◆ Task instructions: The data below contains pictures, which are to be skipped; the lines starting at the line with "Image resolution: width=900" and ending at the line with "You are a GUI" are to be output exactly, both ends included.

(Collected data entries)
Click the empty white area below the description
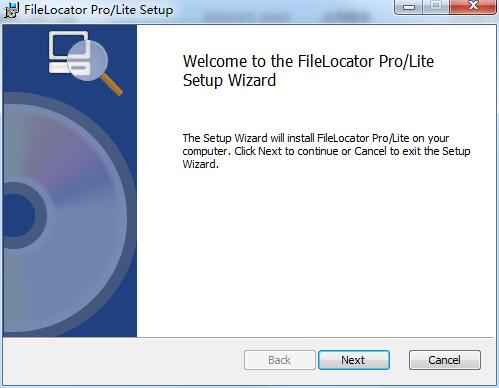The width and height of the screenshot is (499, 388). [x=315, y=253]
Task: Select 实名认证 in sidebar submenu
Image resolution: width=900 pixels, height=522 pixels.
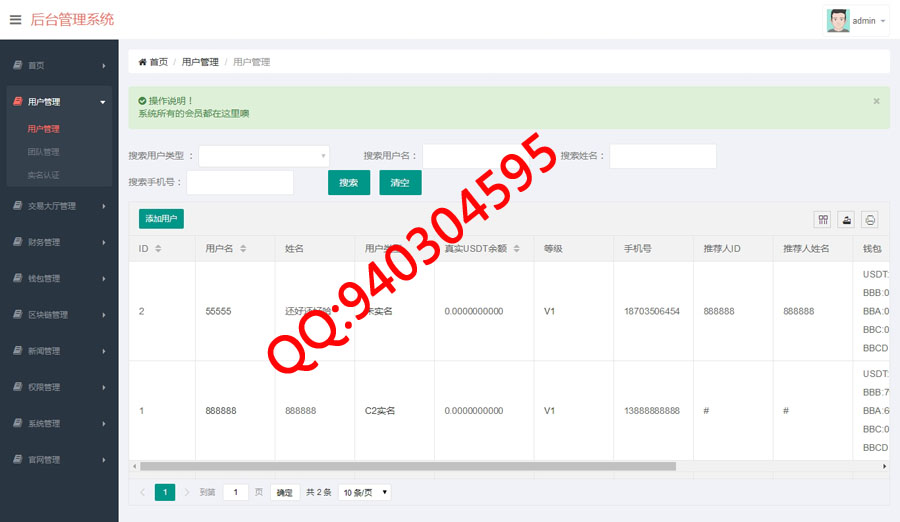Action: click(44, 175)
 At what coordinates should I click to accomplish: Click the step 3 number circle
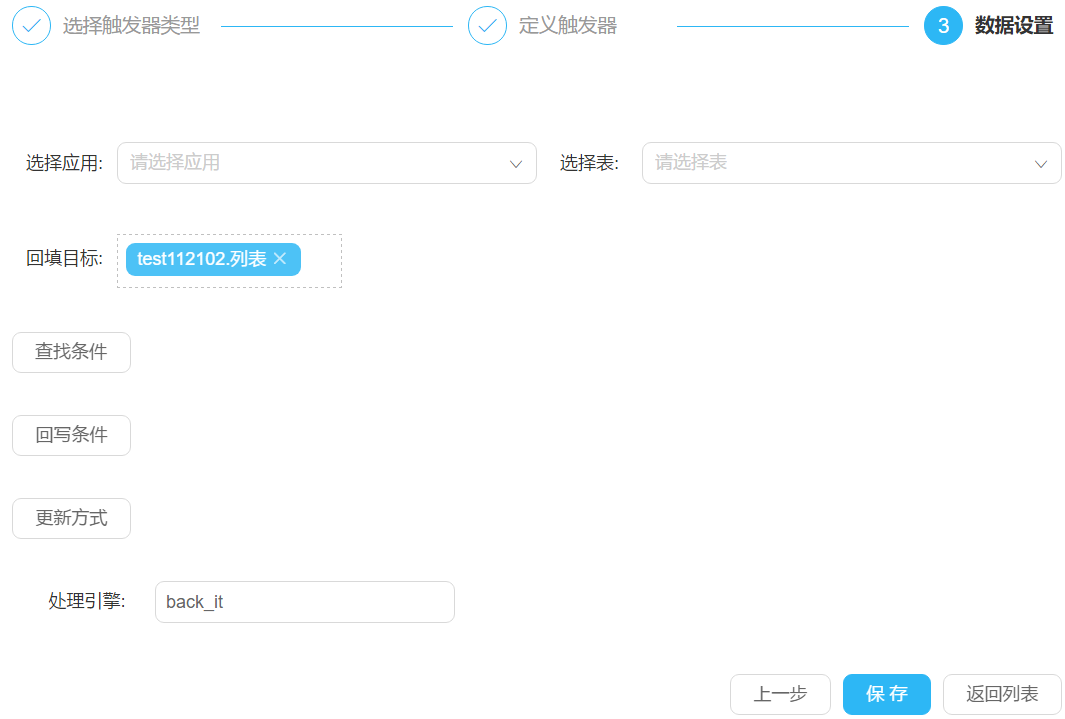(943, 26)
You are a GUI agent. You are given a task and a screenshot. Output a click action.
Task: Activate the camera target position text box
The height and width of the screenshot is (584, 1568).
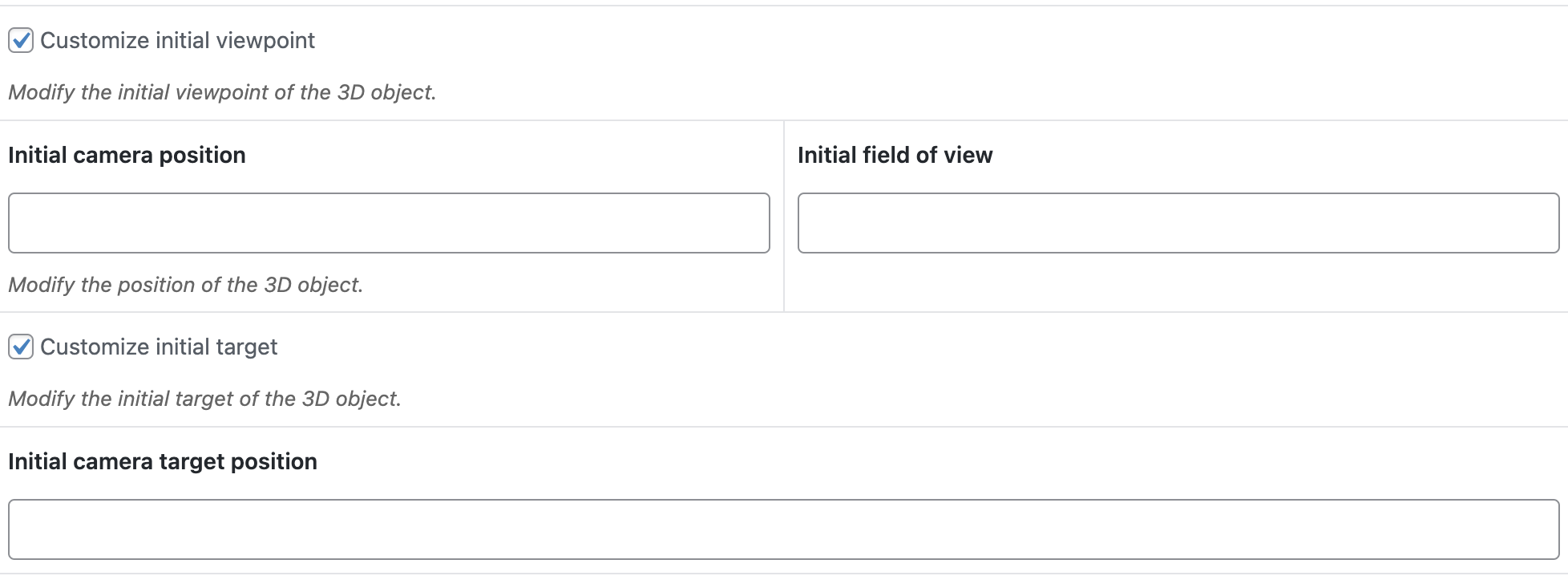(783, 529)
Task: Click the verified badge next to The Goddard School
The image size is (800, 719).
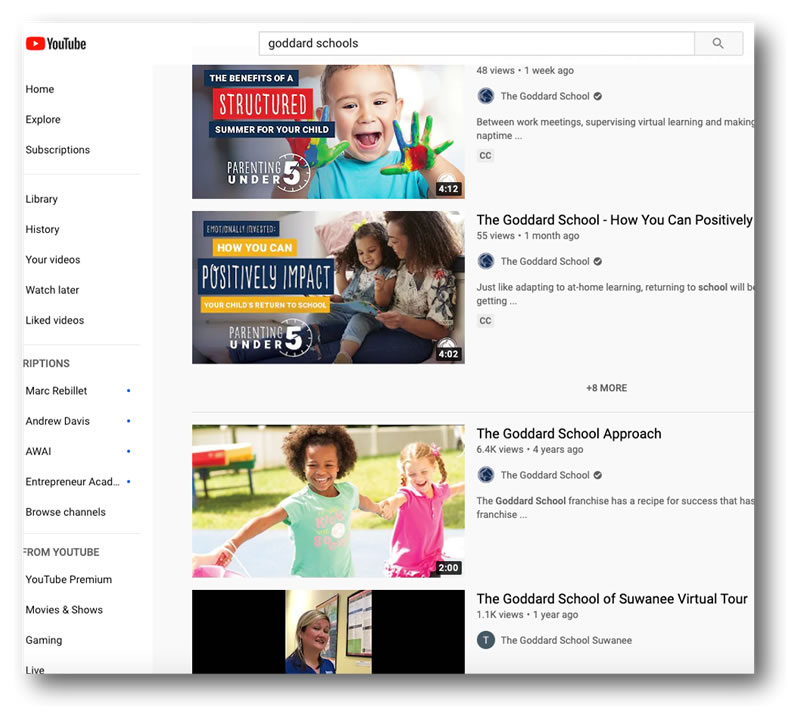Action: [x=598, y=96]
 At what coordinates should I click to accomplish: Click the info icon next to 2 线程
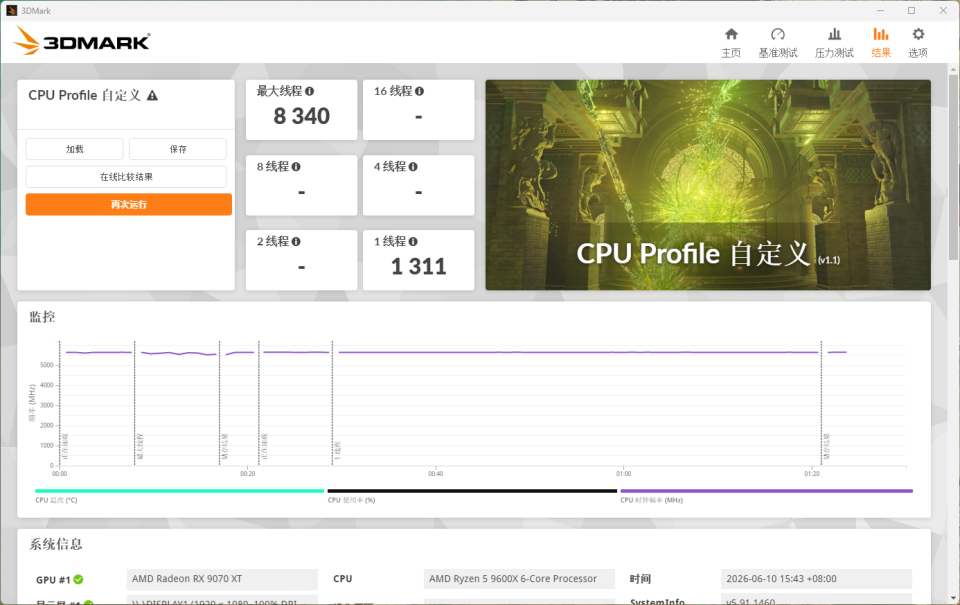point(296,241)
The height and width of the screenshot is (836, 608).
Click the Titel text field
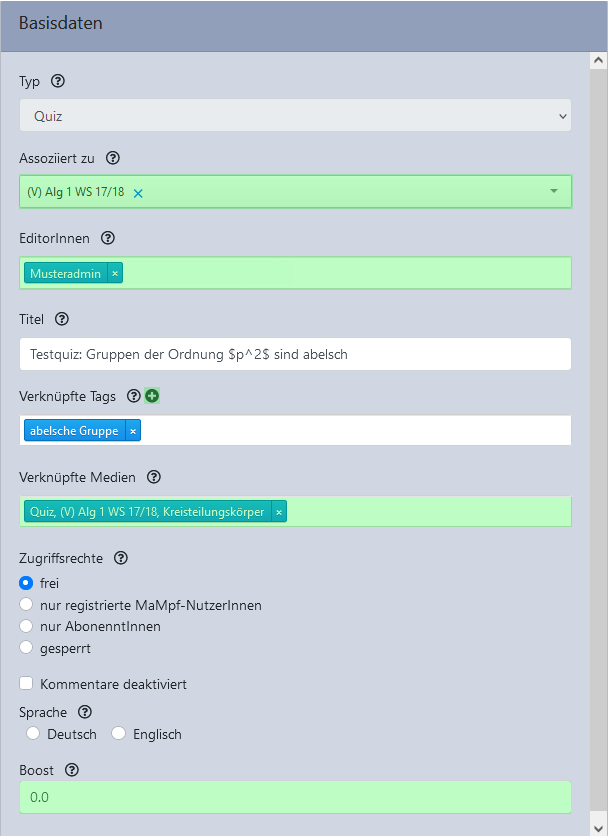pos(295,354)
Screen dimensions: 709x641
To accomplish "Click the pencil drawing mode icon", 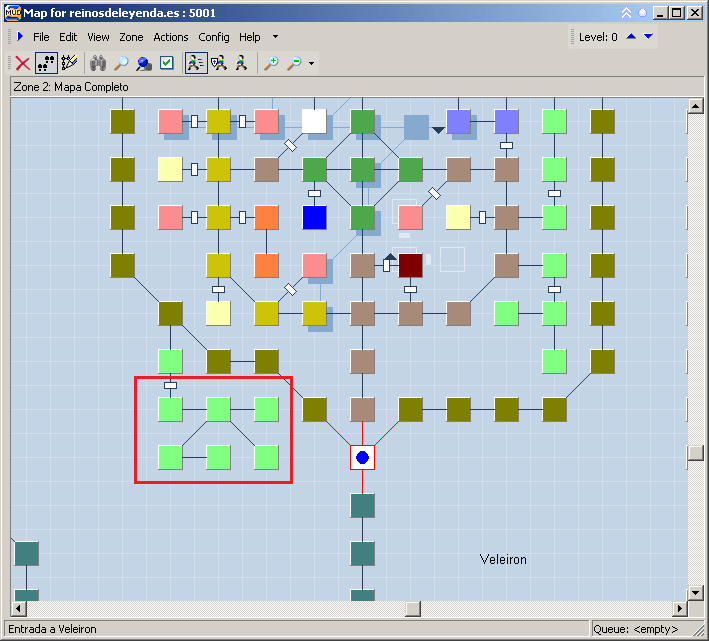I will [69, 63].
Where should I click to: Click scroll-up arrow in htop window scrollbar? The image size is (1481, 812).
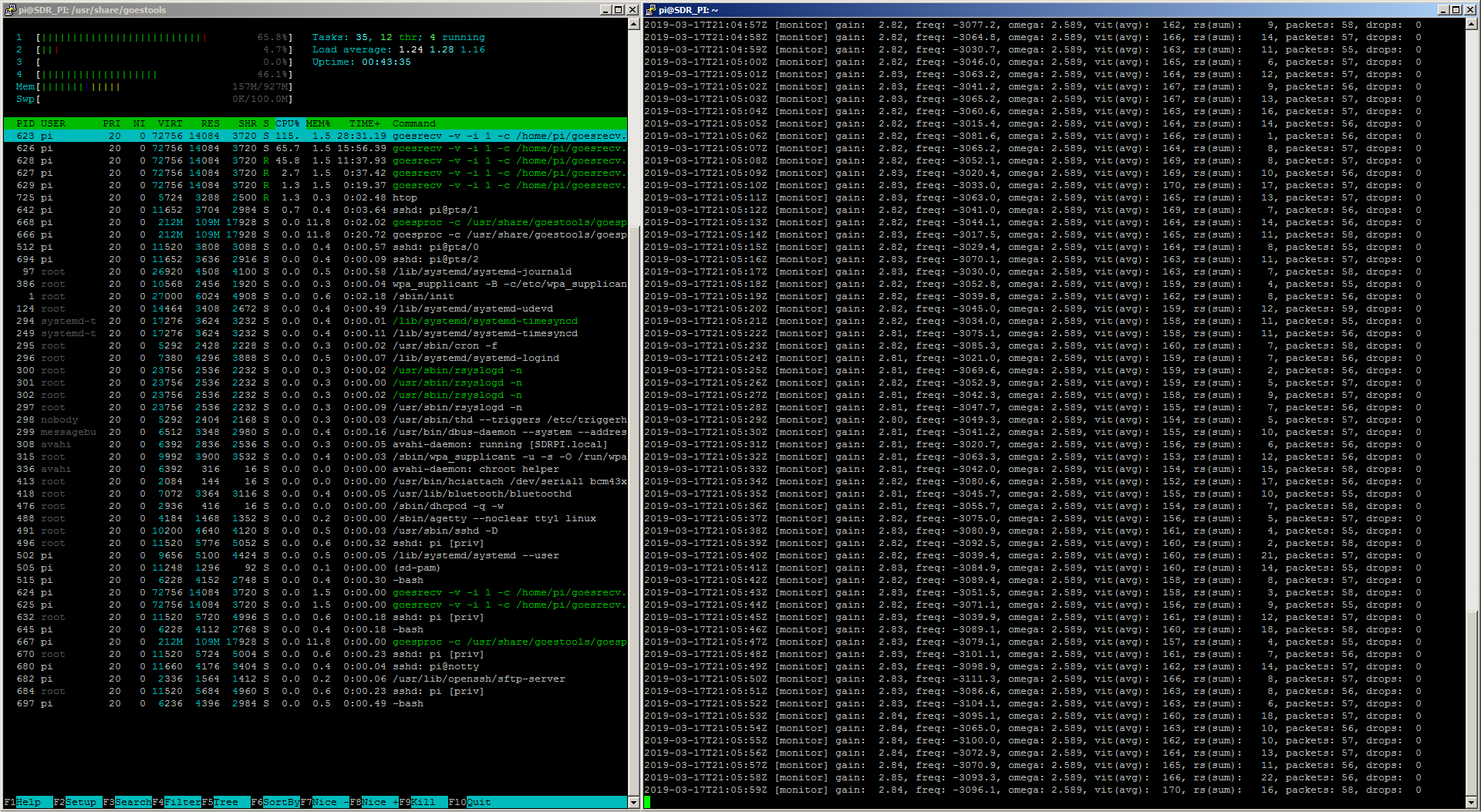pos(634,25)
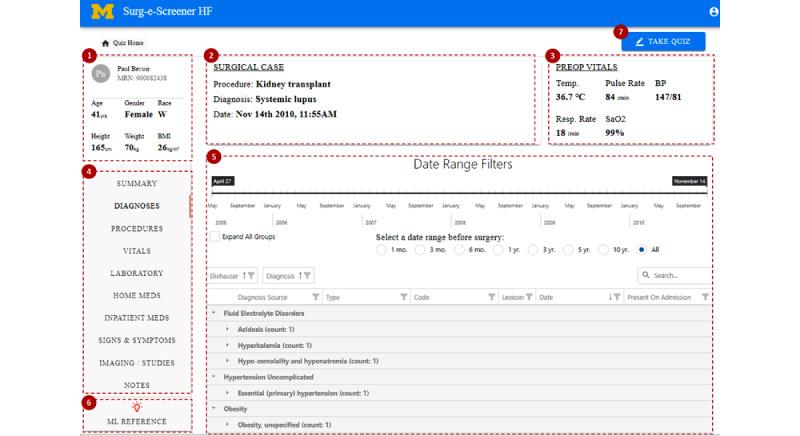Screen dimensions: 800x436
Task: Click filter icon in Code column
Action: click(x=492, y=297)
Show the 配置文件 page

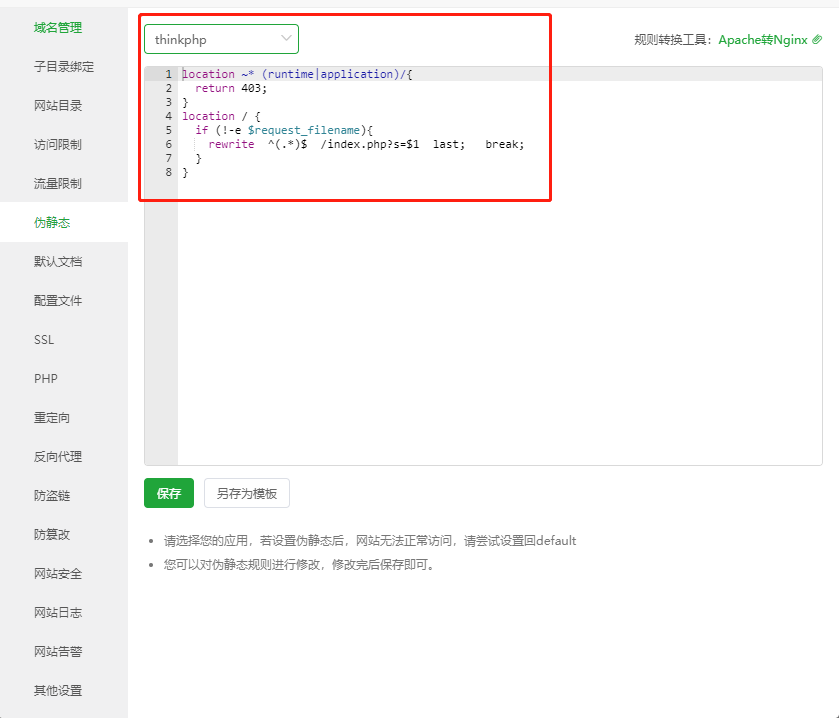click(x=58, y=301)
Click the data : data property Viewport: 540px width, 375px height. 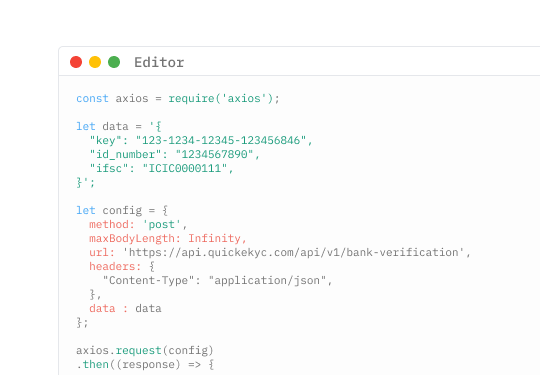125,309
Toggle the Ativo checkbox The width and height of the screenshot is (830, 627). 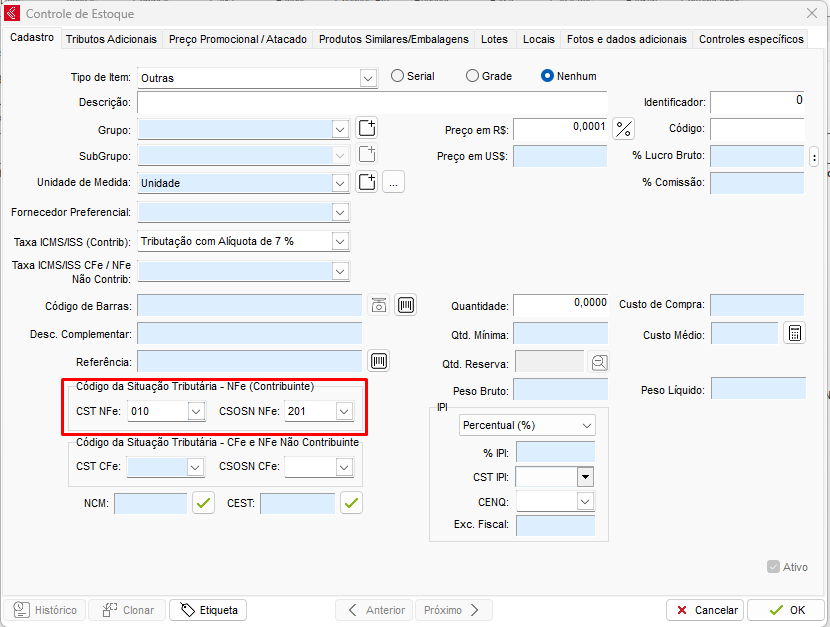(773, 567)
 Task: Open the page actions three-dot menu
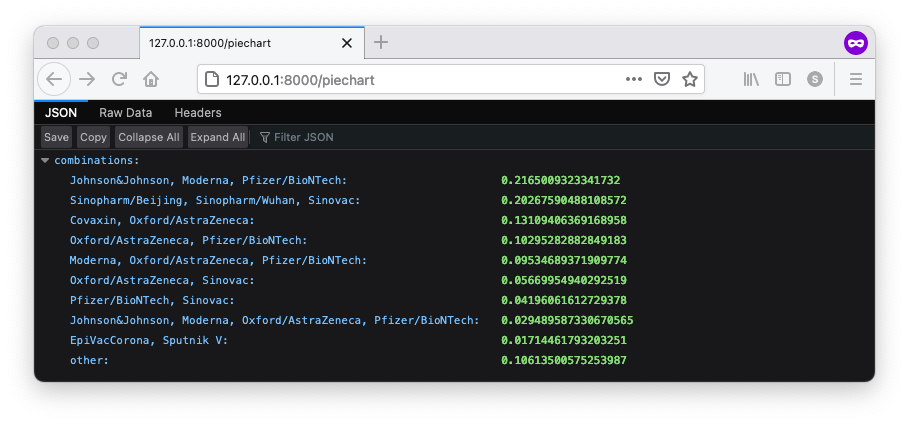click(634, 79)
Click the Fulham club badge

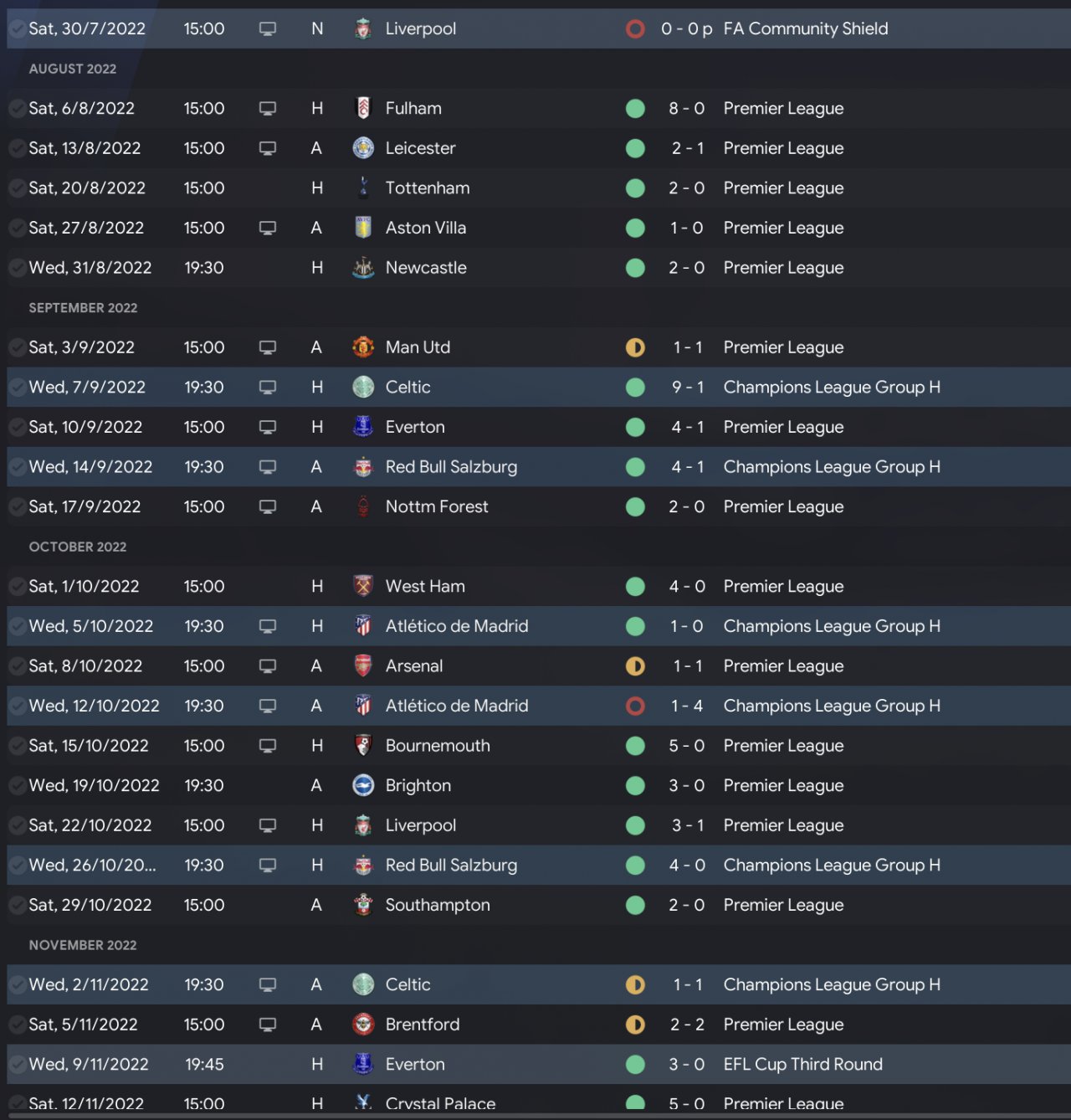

◆ Finished exercise:
Image resolution: width=900 pixels, height=522 pixels.
Action: click(44, 175)
 At what coordinates should I click to accomplish: Click the step 3 number circle
(943, 26)
You are a GUI agent. You are given a task and a screenshot. Output a click action.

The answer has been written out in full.